The European Commission distributes money to big companies and organizations for their research and development through various grant programs, such as Horizon 2020. I check the applications from consortiums of universities and private companies planning to do some development or research: it may be a robot working in a hospital carrying people from one bed to another or a system analysing camera footage in towns and cities which passes the information on to the police when something suspicious takes place.

They send me a huge document of, say, 100 pages, and I read it, looking for potential ethical risks. Sometimes we may feel that within the project some people are abused or their private data isn’t sufficiently protected, so we come up with some measures to make the consortium modify the project to improve it.

So it’s mainly about reading documents.
It is about reading documents and understanding the research plan in question. This is a very refreshing activity for me, as the documents deal with a wide range of disciplines.

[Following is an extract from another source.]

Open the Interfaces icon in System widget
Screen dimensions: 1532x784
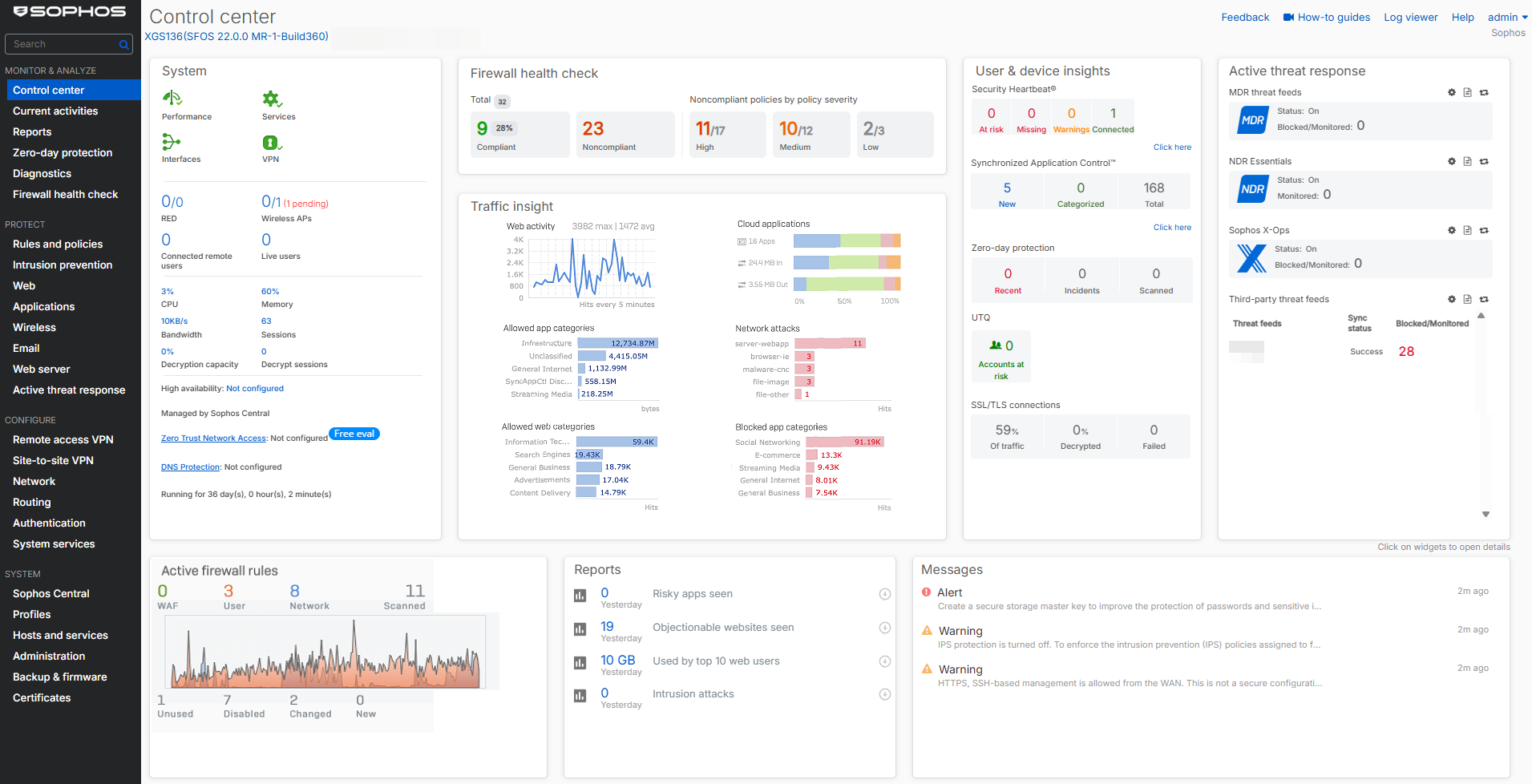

It looks like you’re interested in environmental topics. Why is that? Is it only because of FlowerChecker or were you interested in them even before?
I can’t tell, really. In fact, I’m more interested in education, but if I was to make a list of my values, the environment would come right after it.

What do you like best about the environment of #brnoregion?
I used to enjoy brownfields and urban exploration, and I still like infrastructure in general, for example, I’m fond of walking along the railroad tracks. I like to walk in forests as well, though. I like hills. I like to get on my motor scooter and climb a hill where I can work or simply look around.